Low-cost schemes for fault tolerance
暂无分享,去创建一个
Two aspects of fault tolerance are fault diagnosis and fault recovery. This dissertation studies both these aspects and presents low-cost schemes for achieving diagnosis and recovery. Two models for fault tolerance are studied, namely, modular redundancy and system-level diagnosis.
Modular redundant systems achieve fault detection and recovery by employing multiple replicas of each module. Such systems try to mask the failures, whenever possible. When high reliability is to be achieved with low redundancy, it is not always possible to mask the failures without retrying the computation. Check-pointing and rollback recovery is a technique that tries to minimize the expense of retrying. Multiprocessor fault tolerance schemes using modular redundancy are proposed here to minimize this expense further by exploiting the inherent redundancy offered by modular redundant systems. The proposed schemes are shown to improve the performance of modular redundant systems in the presence of faults, as compared to rollback schemes.
A trade-off exists between cost and performance of any fault tolerant system. Such a trade-off for modular redundant systems can be exploited to achieve high reliability at a low cost by trading the performance. The cost-performance trade-off is governed by the reliability-safety trade-off for the modular redundant systems. This trade-off is studied and the effect of increasing the level of redundancy on reliability-safety of a modular redundant system is analyzed.

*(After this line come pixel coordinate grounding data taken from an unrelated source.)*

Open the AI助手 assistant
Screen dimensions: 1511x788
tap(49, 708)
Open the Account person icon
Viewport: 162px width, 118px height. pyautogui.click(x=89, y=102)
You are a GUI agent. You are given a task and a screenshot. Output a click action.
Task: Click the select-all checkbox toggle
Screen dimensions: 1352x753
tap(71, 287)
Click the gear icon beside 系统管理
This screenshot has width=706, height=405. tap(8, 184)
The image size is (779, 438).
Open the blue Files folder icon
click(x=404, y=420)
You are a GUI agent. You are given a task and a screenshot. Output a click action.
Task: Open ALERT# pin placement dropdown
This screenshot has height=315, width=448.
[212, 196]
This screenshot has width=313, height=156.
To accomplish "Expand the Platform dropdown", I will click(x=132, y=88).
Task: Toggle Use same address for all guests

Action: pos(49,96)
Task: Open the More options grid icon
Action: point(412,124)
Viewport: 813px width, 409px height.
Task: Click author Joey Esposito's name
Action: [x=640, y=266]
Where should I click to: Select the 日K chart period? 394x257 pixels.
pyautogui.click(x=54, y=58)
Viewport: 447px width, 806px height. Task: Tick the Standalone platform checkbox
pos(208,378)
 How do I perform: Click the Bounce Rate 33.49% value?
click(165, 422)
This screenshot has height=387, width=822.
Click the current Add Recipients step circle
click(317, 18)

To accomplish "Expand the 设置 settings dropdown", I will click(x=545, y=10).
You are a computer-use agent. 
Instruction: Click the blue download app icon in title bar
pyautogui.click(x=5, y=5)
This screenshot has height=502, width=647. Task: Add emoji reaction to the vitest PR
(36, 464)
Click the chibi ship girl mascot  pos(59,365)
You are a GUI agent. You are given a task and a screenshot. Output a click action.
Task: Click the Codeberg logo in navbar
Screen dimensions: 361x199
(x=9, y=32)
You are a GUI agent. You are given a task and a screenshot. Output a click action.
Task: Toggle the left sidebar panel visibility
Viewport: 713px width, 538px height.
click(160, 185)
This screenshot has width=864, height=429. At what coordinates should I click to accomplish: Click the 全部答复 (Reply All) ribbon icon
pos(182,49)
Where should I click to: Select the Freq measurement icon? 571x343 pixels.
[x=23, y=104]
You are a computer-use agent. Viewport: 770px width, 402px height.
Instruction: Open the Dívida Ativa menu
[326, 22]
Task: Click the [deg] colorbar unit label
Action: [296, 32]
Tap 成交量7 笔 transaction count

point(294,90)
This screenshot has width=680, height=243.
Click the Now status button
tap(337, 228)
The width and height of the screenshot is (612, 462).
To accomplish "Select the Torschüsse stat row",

System-level diagnosis is a graph-theoretic approach for diagnosing the status of the modules in a system. A method for minimizing the cost of diagnosis, named safe diagnosis, is proposed. It is shown that a large level of diagnostic safety in addition to existing diagnostic reliability can be achieved with a low overhead. Additionally, it is shown that achieving high safety does not increase the complexity of fault diagnosis algorithms.